Задание 1: Сколько контрольно-пропускных пунктов стоит на горном серпантине от Агдама до Шуши, согласно тексту о поездке депутатов?

Изменить стиль страницы

У депутатов, добиравшихся до Агдама на легковых «Волгах», ничто не вызывало тревогу. Люди окрест выглядели спокойными и веселыми, торговали, работали на полях, сидели в чайханах. После Агдама обстановка резко менялась. Пассажиры автобусов и личных машин тревожно смотрели по сторонам. От Агдама до Шуши — 37 километров, на этом горном серпантине 8 контрольно-пропускных пунктов, возле каждого — бронетранспортеры и подразделения солдат, дорога в шахматном порядке специально перегорожена бетонными блоками. Много пережившие и многое не понимавшие шушинцы задавали приезжим один и тот же вопрос: почему азербайджанское руководство покинуло местных азербайджанцев; неужели мы живем не в Азербайджане, а в Армении, куда въезд посторонним воспрещен? Почему нас не оберегают от нападений вооруженных банд? Почему в Степанакерте службу охраны и порядка несут не только войска МВД СССР и армия, но и специально доставленные из Еревана милицейские подразделения? Если дело обстоит так, почему в Шушу не прислать милицию из Баку или Агдама?

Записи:
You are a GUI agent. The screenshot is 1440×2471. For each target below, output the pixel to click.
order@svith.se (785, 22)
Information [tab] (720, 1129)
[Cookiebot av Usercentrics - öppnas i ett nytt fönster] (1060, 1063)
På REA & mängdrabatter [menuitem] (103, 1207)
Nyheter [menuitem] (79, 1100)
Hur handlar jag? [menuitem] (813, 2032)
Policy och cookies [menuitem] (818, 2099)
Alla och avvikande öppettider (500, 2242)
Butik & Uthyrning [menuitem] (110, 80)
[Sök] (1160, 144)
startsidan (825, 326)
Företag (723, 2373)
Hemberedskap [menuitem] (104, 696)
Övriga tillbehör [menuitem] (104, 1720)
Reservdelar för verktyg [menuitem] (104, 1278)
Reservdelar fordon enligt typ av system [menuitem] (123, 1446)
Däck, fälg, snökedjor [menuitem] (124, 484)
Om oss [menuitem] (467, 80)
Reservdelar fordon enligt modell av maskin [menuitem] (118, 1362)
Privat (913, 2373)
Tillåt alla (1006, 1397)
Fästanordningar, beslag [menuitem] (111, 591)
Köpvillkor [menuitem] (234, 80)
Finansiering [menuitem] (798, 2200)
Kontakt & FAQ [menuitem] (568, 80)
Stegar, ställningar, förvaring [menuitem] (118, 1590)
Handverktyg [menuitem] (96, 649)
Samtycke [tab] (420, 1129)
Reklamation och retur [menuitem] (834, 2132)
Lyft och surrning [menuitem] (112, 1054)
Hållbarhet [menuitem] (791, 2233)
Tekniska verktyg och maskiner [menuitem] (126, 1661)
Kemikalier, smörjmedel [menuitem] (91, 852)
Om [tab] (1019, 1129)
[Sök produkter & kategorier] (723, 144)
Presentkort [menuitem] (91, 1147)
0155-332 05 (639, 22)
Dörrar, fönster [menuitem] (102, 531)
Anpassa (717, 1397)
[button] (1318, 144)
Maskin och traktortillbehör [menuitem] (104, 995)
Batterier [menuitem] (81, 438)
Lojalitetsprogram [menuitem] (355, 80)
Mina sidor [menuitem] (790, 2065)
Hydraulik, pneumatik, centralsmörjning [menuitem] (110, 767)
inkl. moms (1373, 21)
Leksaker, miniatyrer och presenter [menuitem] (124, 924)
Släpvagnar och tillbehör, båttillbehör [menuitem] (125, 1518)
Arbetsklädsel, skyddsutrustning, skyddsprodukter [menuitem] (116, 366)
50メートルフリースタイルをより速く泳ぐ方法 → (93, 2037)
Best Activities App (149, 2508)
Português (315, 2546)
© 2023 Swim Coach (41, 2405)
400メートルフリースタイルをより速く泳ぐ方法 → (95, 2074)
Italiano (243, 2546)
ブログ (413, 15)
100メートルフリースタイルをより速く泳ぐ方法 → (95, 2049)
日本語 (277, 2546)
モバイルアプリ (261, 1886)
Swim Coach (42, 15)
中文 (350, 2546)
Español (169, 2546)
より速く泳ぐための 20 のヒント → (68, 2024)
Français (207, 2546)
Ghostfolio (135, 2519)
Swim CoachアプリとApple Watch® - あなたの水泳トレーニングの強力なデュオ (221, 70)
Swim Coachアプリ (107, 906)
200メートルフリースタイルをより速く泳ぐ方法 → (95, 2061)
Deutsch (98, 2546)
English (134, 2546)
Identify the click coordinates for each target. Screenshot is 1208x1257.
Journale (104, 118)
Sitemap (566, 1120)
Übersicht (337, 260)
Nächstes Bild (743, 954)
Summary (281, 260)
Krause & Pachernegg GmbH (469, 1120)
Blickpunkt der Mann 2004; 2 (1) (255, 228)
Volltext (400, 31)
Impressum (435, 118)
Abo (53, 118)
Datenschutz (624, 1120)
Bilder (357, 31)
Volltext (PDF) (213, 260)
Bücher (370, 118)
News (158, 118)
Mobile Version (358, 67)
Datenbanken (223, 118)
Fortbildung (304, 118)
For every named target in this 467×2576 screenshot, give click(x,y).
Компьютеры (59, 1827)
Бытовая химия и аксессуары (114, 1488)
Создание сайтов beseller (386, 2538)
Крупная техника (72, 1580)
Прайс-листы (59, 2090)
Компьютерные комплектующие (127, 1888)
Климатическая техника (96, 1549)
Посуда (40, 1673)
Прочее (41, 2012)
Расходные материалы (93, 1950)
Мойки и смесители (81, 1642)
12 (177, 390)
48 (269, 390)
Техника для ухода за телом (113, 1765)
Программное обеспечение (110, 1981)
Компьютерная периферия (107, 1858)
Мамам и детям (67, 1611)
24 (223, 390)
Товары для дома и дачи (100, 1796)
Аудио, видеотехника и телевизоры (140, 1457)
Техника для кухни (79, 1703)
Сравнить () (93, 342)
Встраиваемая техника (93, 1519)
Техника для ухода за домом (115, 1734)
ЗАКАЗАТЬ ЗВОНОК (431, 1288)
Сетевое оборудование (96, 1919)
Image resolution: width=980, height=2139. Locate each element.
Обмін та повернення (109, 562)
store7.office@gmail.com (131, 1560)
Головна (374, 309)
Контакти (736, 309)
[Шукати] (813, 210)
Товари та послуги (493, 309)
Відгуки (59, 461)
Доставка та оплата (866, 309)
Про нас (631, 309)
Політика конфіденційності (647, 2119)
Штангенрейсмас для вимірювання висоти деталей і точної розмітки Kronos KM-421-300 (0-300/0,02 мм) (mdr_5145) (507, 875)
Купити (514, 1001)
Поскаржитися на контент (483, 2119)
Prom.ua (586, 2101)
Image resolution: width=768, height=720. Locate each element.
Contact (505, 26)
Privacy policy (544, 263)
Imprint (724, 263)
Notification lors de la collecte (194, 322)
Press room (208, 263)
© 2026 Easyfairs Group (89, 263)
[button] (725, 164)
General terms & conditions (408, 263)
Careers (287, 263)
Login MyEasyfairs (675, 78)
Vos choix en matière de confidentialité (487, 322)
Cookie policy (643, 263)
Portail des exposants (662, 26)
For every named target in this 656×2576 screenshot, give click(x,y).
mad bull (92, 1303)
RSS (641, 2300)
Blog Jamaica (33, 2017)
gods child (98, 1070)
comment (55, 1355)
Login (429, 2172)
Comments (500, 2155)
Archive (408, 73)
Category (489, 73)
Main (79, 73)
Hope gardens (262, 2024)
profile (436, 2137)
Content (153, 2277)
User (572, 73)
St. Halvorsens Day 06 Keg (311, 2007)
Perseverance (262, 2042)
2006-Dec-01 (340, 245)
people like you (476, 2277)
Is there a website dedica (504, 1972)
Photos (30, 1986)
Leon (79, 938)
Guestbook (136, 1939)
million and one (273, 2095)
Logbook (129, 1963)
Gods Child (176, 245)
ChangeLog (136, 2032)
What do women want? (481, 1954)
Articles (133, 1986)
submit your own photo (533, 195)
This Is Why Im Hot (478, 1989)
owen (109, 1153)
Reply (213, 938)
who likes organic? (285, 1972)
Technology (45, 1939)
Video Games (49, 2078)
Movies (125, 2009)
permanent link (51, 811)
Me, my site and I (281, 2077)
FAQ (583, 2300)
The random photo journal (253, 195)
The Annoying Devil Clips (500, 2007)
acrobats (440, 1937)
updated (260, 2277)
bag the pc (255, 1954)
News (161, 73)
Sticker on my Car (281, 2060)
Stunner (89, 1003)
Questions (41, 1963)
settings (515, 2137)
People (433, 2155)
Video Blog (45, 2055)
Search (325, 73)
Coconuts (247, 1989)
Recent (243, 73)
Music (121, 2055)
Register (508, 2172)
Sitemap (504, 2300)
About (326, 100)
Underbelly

Задание 2: Оформите записи на участке от строки, содержащей «Dörrar, fönster [menuitem] (102, 531)», по строку, содержащую «中文 (350, 2546)», включительно как таблицу Markdown со столбцами «Номер» и «Строка записи». Пустые строки пропустите.

Ответ 1: Восемь контрольно-пропускных пунктов.

Ответ 2:
| Номер | Строка записи |
|---|---|
| 1 | Dörrar, fönster [menuitem] (102, 531) |
| 2 | Anpassa (717, 1397) |
| 3 | [button] (1318, 144) |
| 4 | Maskin och traktortillbehör [menuitem] (104, 995) |
| 5 | Batterier [menuitem] (81, 438) |
| 6 | Lojalitetsprogram [menuitem] (355, 80) |
| 7 | Mina sidor [menuitem] (790, 2065) |
| 8 | Hydraulik, pneumatik, centralsmörjning [menuitem] (110, 767) |
| 9 | inkl. moms (1373, 21) |
| 10 | Leksaker, miniatyrer och presenter [menuitem] (124, 924) |
| 11 | Släpvagnar och tillbehör, båttillbehör [menuitem] (125, 1518) |
| 12 | Arbetsklädsel, skyddsutrustning, skyddsprodukter [menuitem] (116, 366) |
| 13 | 50メートルフリースタイルをより速く泳ぐ方法 → (93, 2037) |
| 14 | Best Activities App (149, 2508) |
| 15 | Português (315, 2546) |
| 16 | © 2023 Swim Coach (41, 2405) |
| 17 | 400メートルフリースタイルをより速く泳ぐ方法 → (95, 2074) |
| 18 | Italiano (243, 2546) |
| 19 | ブログ (413, 15) |
| 20 | 100メートルフリースタイルをより速く泳ぐ方法 → (95, 2049) |
| 21 | 日本語 (277, 2546) |
| 22 | モバイルアプリ (261, 1886) |
| 23 | Swim Coach (42, 15) |
| 24 | 中文 (350, 2546) |